The Motley Fool· 2025-08-23 22:00
Core Viewpoint - Palantir Technologies has experienced significant stock price volatility, with a notable decline of nearly 20% from its all-time highs, and an analyst suggests a potential further drop to a price target of $45, indicating a 70% decrease from current levels [1][2]. Group 1: Company Performance - Palantir has established itself as a leader in the practical deployment of AI, providing platforms that process large data streams and deliver actionable insights [4]. - The company serves two major client bases: government and commercial sectors, with government revenue rising 49% to $553 million and commercial revenue increasing 47% to $451 million in the second quarter [5][6]. - Palantir is highly profitable, converting 33% of its $1 billion in revenue into net income, showcasing strong financial health [6]. Group 2: Valuation Concerns - Despite impressive growth, Palantir's stock has seen a dramatic valuation increase, trading at 115 times sales and 241 times forward earnings, which raises concerns about overvaluation [9]. - The stock has risen over 2,300% since 2023, while revenue has only increased by 80%, indicating a significant mismatch between stock price and revenue growth [8]. - Comparatively, Nvidia, a leader in AI, has never traded at more than 50 times sales or forward earnings, suggesting Palantir's current valuation is excessively high [11][13]. Group 3: Market Outlook - The market appears to have priced in substantial future growth for Palantir, but the current stock price may not reflect a reasonable valuation based on its growth trajectory [15]. - While there is optimism about Palantir's future success, the stock is considered one to avoid until it reaches a more reasonable price level [15].

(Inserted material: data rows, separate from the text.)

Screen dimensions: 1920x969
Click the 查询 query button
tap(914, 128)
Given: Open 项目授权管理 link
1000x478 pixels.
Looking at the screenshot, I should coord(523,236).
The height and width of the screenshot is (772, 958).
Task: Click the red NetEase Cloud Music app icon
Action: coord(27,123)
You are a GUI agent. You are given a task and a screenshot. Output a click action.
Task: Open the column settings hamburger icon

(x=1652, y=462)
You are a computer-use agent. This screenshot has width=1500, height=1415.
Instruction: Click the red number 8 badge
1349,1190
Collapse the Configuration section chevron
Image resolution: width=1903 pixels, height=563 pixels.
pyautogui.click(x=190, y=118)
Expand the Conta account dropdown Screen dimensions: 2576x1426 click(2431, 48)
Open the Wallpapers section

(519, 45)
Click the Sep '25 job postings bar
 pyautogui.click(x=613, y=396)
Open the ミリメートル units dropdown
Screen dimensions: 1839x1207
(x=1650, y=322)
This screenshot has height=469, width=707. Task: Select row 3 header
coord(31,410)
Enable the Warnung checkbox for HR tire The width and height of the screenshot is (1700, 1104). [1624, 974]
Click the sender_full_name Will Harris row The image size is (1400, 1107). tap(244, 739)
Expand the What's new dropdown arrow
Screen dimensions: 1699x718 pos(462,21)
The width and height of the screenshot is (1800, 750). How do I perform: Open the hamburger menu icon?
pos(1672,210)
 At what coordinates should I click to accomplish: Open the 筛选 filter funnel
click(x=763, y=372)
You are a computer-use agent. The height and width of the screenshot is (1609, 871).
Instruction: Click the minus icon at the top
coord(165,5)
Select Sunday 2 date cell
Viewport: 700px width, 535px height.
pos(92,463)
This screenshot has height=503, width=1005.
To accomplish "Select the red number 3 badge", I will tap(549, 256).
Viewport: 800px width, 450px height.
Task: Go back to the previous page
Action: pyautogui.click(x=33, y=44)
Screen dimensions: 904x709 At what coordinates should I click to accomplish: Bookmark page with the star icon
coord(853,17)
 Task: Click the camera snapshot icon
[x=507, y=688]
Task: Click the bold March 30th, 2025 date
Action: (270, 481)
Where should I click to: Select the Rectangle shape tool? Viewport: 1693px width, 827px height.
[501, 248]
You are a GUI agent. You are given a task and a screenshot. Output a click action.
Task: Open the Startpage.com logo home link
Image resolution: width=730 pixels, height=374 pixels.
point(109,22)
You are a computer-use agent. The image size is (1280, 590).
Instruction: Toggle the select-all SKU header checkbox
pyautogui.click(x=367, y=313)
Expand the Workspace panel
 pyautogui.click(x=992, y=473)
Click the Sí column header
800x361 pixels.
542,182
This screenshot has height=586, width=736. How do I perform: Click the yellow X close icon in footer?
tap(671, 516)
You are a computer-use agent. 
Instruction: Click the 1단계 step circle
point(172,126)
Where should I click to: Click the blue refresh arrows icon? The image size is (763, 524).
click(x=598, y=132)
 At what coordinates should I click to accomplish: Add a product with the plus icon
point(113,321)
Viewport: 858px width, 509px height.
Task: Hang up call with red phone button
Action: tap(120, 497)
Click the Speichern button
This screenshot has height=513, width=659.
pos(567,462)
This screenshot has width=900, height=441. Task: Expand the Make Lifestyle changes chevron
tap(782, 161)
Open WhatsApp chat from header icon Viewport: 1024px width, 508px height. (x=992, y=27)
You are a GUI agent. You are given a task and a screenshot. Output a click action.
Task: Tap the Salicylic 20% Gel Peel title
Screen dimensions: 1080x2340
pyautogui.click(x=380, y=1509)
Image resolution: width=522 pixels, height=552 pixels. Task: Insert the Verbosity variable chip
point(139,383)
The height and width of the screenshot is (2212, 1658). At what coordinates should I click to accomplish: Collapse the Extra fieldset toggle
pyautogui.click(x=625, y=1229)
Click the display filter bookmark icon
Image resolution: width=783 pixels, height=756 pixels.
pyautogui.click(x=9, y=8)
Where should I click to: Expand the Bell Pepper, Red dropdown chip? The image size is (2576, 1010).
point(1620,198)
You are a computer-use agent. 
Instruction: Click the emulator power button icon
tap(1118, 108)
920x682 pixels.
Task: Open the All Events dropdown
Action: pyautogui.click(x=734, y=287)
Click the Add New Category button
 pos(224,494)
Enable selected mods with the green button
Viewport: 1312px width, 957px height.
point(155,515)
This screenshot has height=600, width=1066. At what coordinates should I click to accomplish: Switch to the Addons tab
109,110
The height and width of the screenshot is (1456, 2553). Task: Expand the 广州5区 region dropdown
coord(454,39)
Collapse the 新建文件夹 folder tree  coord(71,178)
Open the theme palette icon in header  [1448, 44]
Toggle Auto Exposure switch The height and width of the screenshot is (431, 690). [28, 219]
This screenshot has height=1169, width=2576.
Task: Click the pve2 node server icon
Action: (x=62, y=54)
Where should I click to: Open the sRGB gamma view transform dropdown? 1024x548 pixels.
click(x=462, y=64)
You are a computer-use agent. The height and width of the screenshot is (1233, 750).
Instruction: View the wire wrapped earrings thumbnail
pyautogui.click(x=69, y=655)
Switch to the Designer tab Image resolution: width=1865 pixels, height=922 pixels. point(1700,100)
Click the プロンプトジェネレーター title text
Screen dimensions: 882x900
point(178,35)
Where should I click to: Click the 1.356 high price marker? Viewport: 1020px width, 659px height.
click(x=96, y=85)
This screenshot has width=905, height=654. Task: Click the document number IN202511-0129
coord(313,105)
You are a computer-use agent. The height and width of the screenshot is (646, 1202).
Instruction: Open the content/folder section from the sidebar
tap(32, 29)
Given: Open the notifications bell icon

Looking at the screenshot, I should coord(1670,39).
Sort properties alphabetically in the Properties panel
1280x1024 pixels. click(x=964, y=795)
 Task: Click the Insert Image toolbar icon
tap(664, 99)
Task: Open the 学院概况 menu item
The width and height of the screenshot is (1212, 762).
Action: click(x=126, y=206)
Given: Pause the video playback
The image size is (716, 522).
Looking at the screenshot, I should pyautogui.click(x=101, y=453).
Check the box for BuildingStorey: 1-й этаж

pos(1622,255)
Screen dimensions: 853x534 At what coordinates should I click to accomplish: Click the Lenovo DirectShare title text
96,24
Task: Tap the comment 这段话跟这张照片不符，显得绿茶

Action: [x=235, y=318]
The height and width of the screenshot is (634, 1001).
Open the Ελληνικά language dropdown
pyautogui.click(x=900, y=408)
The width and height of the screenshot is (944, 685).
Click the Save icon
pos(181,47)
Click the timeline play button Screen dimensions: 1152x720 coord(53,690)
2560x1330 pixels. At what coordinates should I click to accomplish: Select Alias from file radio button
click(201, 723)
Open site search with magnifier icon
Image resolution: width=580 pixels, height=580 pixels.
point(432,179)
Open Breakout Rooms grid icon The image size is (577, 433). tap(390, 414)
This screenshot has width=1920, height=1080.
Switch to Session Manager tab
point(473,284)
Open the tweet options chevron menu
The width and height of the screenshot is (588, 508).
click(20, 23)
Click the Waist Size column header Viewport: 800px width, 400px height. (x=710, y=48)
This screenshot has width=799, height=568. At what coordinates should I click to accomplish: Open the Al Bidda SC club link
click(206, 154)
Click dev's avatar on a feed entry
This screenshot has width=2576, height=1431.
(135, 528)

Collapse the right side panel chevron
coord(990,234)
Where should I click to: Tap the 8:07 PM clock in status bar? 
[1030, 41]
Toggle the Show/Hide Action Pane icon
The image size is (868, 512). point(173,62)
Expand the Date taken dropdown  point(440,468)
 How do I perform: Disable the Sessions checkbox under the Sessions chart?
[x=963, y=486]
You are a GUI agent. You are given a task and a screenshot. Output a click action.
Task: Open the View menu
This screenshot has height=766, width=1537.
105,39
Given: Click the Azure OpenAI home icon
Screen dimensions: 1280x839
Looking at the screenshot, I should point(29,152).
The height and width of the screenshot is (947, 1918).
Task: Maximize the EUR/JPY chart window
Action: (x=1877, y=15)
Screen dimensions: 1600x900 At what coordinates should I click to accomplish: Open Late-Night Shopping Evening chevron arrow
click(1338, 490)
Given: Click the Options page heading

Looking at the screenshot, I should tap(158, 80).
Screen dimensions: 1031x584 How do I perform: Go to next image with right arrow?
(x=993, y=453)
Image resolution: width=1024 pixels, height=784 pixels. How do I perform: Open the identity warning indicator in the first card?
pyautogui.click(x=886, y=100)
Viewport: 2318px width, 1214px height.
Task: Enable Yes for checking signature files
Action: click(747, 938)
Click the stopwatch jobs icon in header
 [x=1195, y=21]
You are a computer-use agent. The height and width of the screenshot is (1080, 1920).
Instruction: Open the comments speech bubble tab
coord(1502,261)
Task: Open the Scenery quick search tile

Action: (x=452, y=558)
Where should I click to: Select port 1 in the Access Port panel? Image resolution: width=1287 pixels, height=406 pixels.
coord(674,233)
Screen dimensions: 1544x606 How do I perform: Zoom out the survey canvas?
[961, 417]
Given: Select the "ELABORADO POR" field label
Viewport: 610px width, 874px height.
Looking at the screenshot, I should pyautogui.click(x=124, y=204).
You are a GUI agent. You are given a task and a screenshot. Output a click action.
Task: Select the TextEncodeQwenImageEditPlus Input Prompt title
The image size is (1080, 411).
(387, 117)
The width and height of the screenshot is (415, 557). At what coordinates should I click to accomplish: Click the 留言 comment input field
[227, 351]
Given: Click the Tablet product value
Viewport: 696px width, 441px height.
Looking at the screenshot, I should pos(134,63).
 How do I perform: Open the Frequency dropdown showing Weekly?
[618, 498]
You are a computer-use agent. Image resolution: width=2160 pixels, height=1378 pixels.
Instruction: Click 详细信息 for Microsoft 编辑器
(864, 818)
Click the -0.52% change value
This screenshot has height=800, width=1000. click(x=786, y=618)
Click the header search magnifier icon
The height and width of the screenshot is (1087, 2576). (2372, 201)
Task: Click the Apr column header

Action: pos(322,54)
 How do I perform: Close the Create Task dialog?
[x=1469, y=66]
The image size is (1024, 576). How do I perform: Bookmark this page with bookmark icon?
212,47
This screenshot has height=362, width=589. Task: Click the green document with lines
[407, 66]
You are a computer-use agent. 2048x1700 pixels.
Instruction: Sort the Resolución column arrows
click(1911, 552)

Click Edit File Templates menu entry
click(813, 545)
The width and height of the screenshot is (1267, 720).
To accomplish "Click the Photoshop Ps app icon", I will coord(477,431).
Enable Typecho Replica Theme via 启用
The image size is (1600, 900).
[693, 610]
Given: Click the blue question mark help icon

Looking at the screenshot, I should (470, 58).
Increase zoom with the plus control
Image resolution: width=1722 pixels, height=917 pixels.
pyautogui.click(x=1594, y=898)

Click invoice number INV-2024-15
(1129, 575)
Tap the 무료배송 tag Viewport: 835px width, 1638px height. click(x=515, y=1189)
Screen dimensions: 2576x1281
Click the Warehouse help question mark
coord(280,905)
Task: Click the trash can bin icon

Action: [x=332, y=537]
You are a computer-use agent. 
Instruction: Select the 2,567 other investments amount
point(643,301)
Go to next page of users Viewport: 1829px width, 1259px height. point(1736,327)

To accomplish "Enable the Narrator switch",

Palantir Stock Down 20%. May Fall 74% More As AI's Payoff Stays Low
Forbes· 2025-08-20 18:50
Core Viewpoint - Palantir Technologies has experienced a significant stock decline of 20% from its peak of $190 per share, despite a strong second quarter performance that exceeded expectations and a bullish outlook for future growth [2][3][5]. Financial Performance - In the second quarter, Palantir's revenue increased by 48% to $1 billion, surpassing the LSEG consensus by $60 million, while net income soared by 144% to $327 million, resulting in a net margin of 32.6% [6]. - The company provided guidance for the third quarter with an estimated revenue range, the midpoint being $1.085 billion, which is $102 million above analyst consensus [7]. Market Position and Challenges - Palantir's total contract value grew by 140% to $2.27 billion, with a notable $10 billion contract signed with the U.S. Army [7]. - The company faces challenges in expanding its customer base due to its cultural roots in defense and intelligence sectors, which may deter enterprises from adopting its platform in favor of competitors like Microsoft and Databricks [3][4]. Valuation Concerns - A short seller has labeled Palantir as 74% overvalued, with analysts divided on the stock's prospects [8][10]. - Citron Research suggests that if Palantir were to trade at the same price-to-revenue multiple as OpenAI, its stock would be valued around $40, indicating a significant disconnect from fundamentals [12][13]. Insider Activity - CEO Alex Karp has sold over $2 billion worth of stock in 2024 and 2025, representing 21% of his total holdings, which may contribute to investor nervousness [14]. AI Integration Issues - Despite substantial investments in generative AI, a report from MIT indicates that 95% of organizations are seeing no return on their AI investments, raising concerns about the future demand for Palantir's services [16][17]. - The integration of AI into enterprises remains a challenge, with only 5% of AI pilots generating significant value, which could impact Palantir's growth if companies reduce their AI investments [17][18].